La galaxia de récord fue identificada inicialmente con los telescopios espaciales Hubble y Spitzer (de infrarrojo). Pero Oesch y sus colegas han logrado medirla con precisión gracias a un instrumento astronómico (el Mosfire, o Espectrógrafo Multiobjeto de Exploración en infrarrojo) del telescopio Keck I. «Nos permite estudiar varias galaxias al mismo tiempo, por lo que es mucho más eficaz que los instrumentos anteriores, con los que teníamos que estudiarlas de una en una», continúa Oesch. «Con el Mosfire podemos, por lo tanto, hacer observaciones mucho más profundas para un número mayor de galaxias en el mismo tiempo de observación, lo que nos permite detectar características más débiles que antes».
En cuanto a cómo de primitivas esperan los científicos que pueden llegar a ser las galaxias, cuándo empezarían a formarse en la historia del cosmos, el científico de la Universidad de Yale responde: «Esto se está investigando y es una cuestión en la que se trabaja muy activamente; sin embargo, los modelos teóricos predicen que las primeras galaxias en el universo se formarían alrededor de 200 o 300 millones de años tras el Big Bang». Lo que está claro, recuerda, es que las estrellas se formaron antes que las galaxias, que son colecciones de muchas estrellas unidas por las fuerzas gravitacionales. «Las primeras estrellas, de nuevo según los modelos teóricos, se formarían alrededor de 100 o 200 millones de años tras el Big Bang».

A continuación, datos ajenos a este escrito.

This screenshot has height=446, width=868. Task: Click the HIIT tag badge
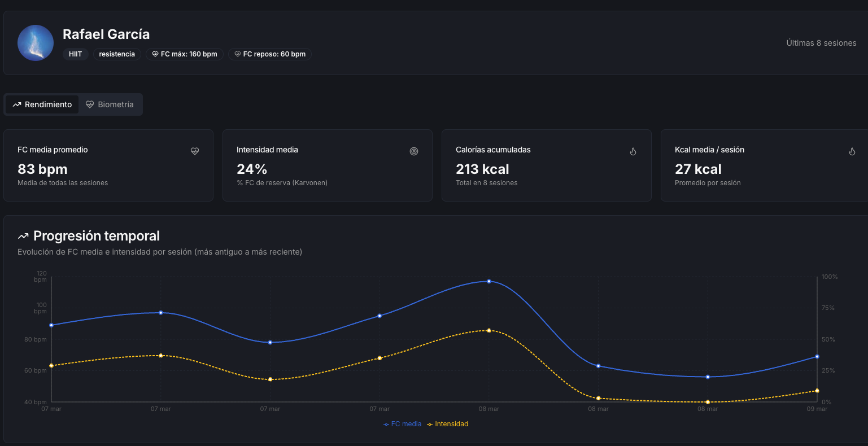tap(76, 54)
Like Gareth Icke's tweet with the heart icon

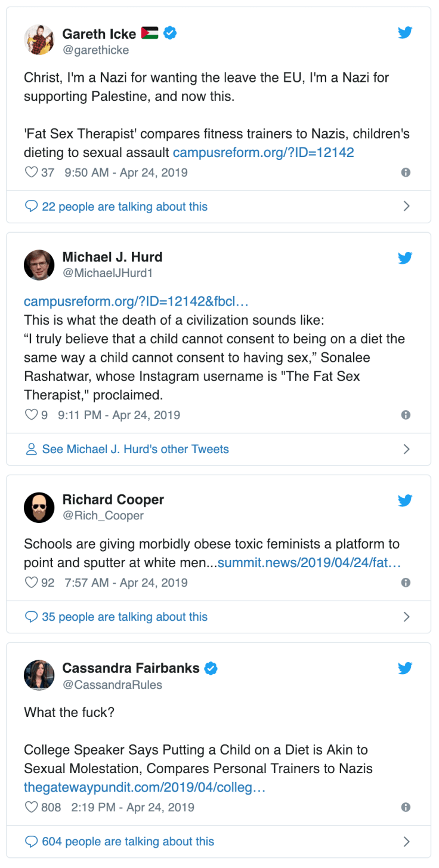(30, 172)
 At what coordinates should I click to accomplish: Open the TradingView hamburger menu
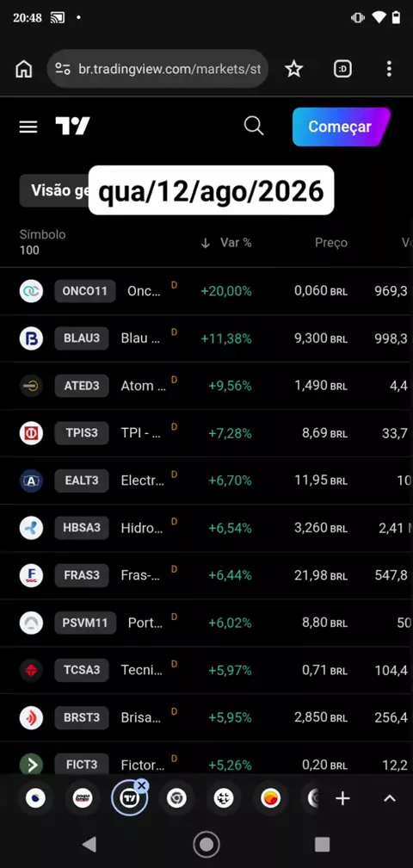(x=28, y=127)
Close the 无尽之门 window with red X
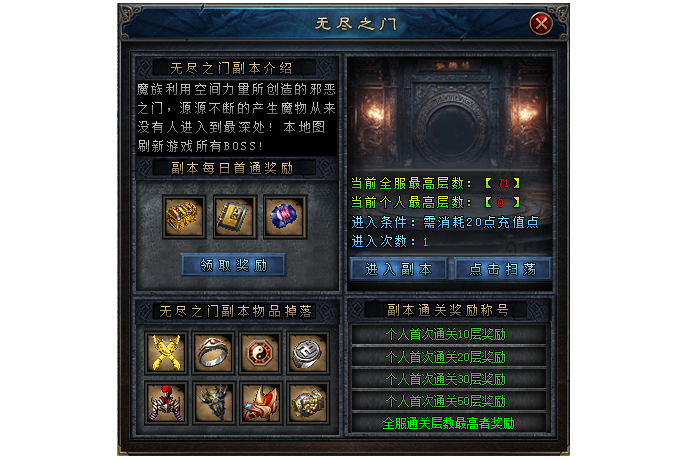 [541, 23]
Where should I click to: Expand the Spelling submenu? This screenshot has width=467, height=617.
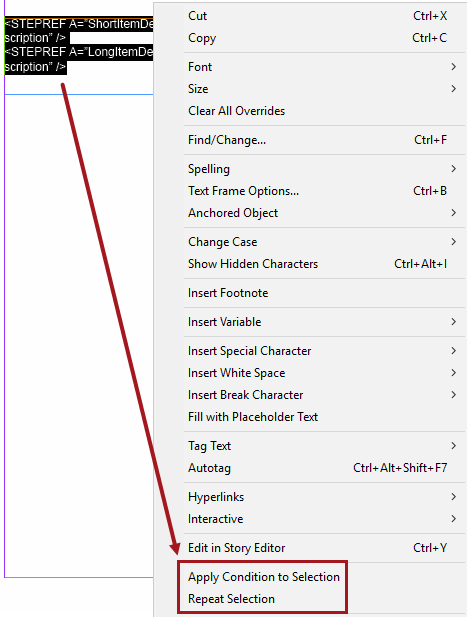(x=309, y=169)
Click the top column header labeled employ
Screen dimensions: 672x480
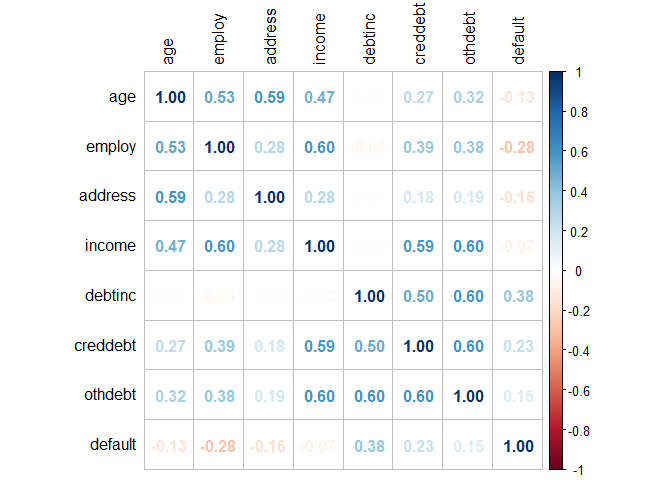pyautogui.click(x=219, y=40)
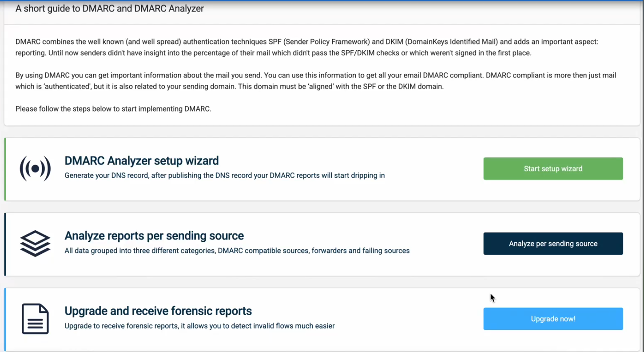Click the green accent bar on the wizard card

[x=5, y=169]
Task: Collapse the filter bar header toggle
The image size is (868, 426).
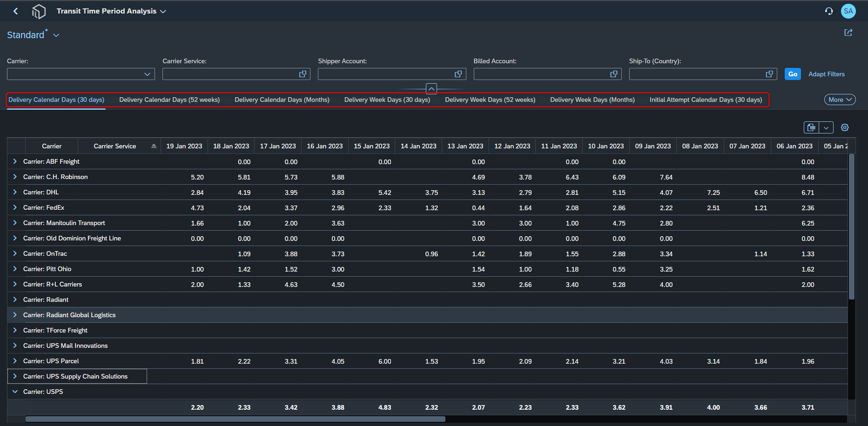Action: (x=431, y=88)
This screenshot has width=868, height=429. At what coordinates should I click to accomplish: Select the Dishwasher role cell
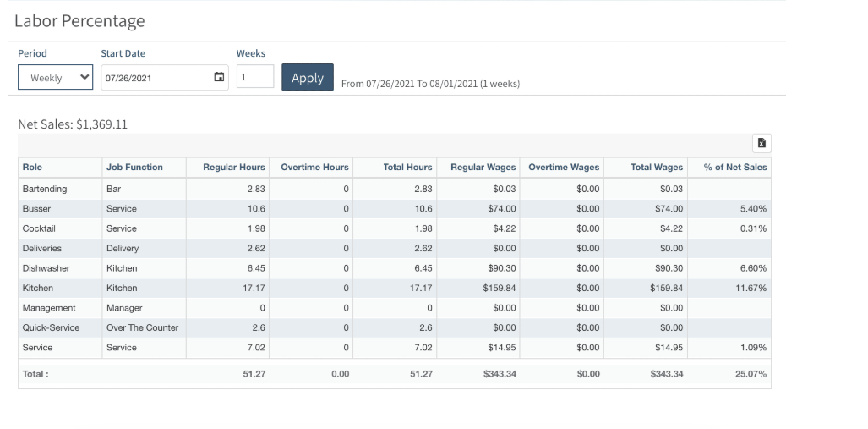tap(46, 268)
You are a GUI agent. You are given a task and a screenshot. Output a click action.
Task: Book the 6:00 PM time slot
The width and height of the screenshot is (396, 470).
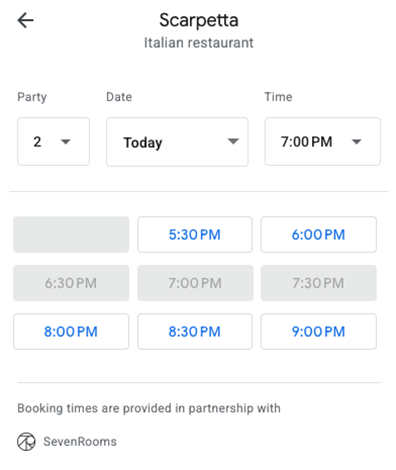coord(319,234)
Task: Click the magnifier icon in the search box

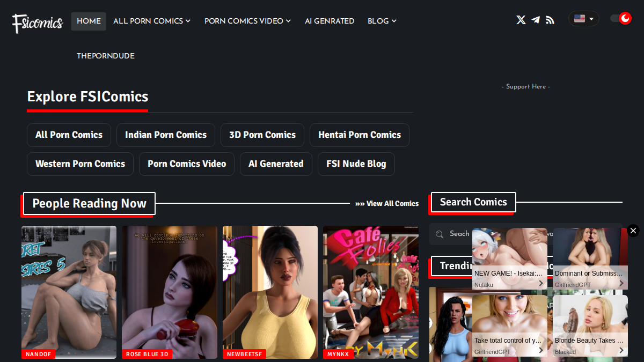Action: coord(440,234)
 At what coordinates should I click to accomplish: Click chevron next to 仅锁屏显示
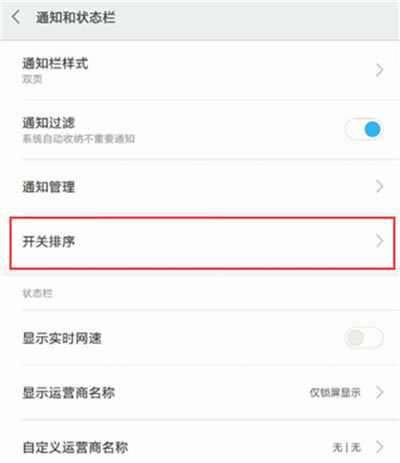(x=379, y=392)
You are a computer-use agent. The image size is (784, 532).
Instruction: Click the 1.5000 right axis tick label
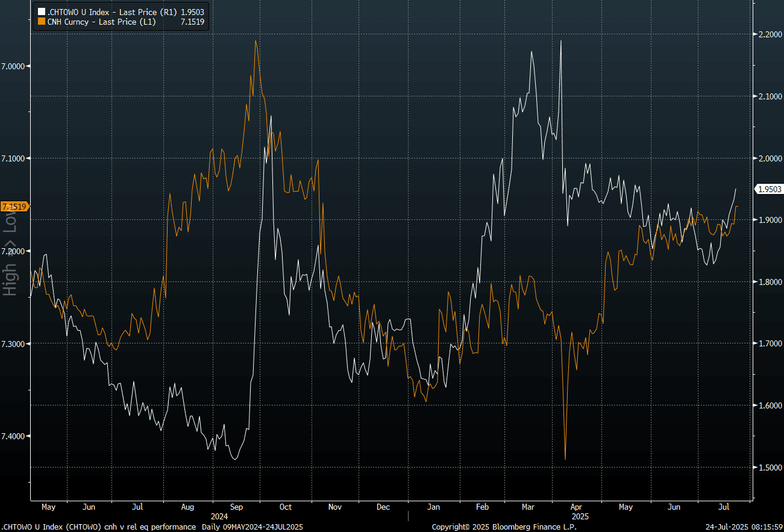(770, 468)
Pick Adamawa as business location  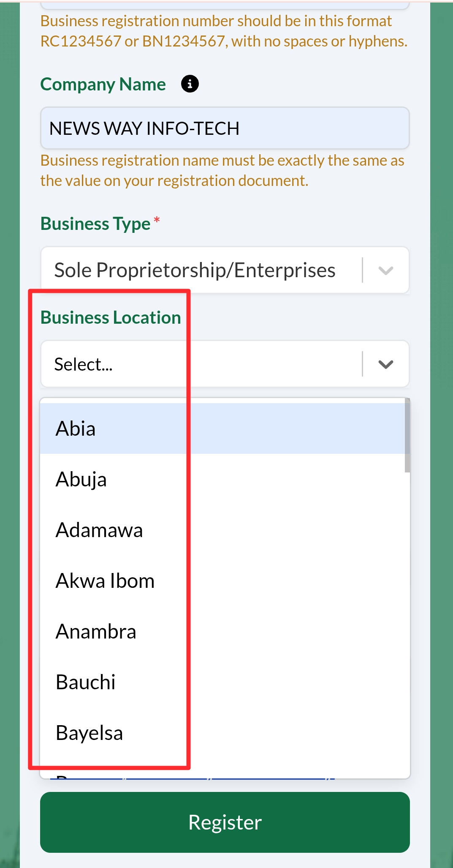[x=99, y=530]
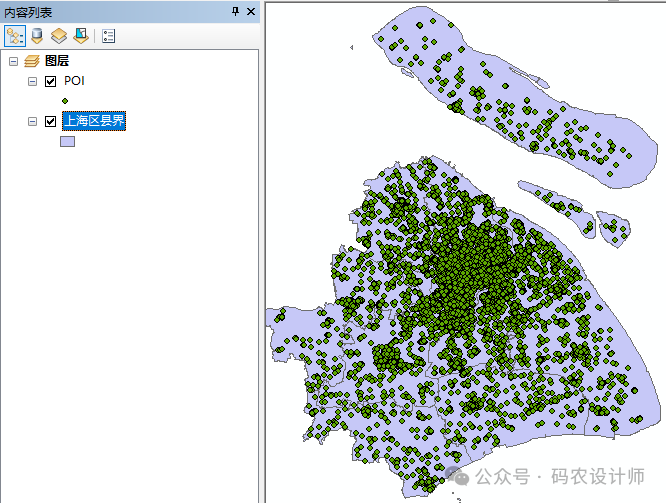Open table of contents Options button

(x=108, y=36)
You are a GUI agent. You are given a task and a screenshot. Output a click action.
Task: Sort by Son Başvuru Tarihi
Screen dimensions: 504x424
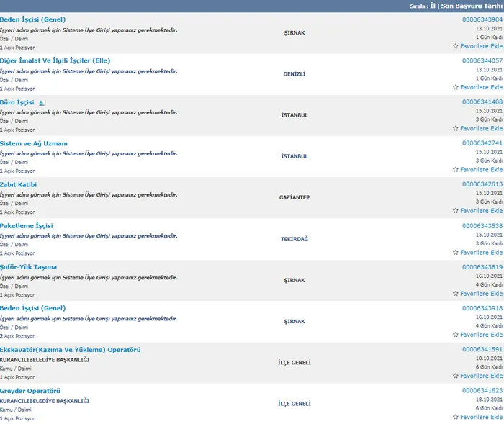[x=470, y=6]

La medición de las galaxias a estas distancias extremas y la caracterización de sus propiedades es un gran objetivo de la astronomía para la próxima década, señala el observatorio Keck. Estas observaciones de EGS-zs8-1 corresponden a una época en que el universo estaba sufriendo cambios importantes: el hidrógeno intergaláctico pasaba de neutro a estar ionizado. “Parece que las estrellas jóvenes de las galaxias tempranas como EGS-zs8-1 fueron el motor principal de esa transición llamada reionización”, explica Rychard Bouwens, de la Universidad de Leiden (Holanda), coautor del trabajo.
Los investigadores recalcan que, por ahora, solo se han podido medir con precisión las distancias para un puñado de galaxias
“Uno de los descubrimientos más descollantes del Hubble y el Spitzer en los últimos años es el inesperado número de estas galaxias muy brillantes en una época próxima a cuando se formaron las primeras. Todavía no comprendemos del todo qué son y qué relación tienen con las muy abundantes galaxias débiles”, señala Garth Illingworth, profesor de astronomía de la Universidad de California en Santa Cruz en un comunicado de esta institución.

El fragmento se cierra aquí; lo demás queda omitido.